** start Records for this exercise **
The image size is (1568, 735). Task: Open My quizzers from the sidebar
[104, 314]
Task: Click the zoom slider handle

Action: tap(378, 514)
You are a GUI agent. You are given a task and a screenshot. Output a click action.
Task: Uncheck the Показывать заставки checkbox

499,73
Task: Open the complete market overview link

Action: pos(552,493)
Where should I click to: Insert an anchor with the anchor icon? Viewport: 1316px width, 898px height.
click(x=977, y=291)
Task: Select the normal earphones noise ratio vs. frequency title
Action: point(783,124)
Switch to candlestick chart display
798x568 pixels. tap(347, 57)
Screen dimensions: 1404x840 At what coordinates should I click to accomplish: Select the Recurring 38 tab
** end Records for this exercise **
**Brief:**
Express the data between the lines holding "You are a GUI" and "Action: pos(552,493)", inclusive, as a two-column CSV with the headers task and answer. Put each task and its answer on one row, each in its own quoted field, with any line breaks changed to spaces.

**Answer to the task:**
task,answer
"You are a GUI agent. You are given a task and a screenshot. Output a click action. Task: Uncheck the Показывать заставки checkbox","499,73"
"Task: Open the complete market overview link","Action: pos(552,493)"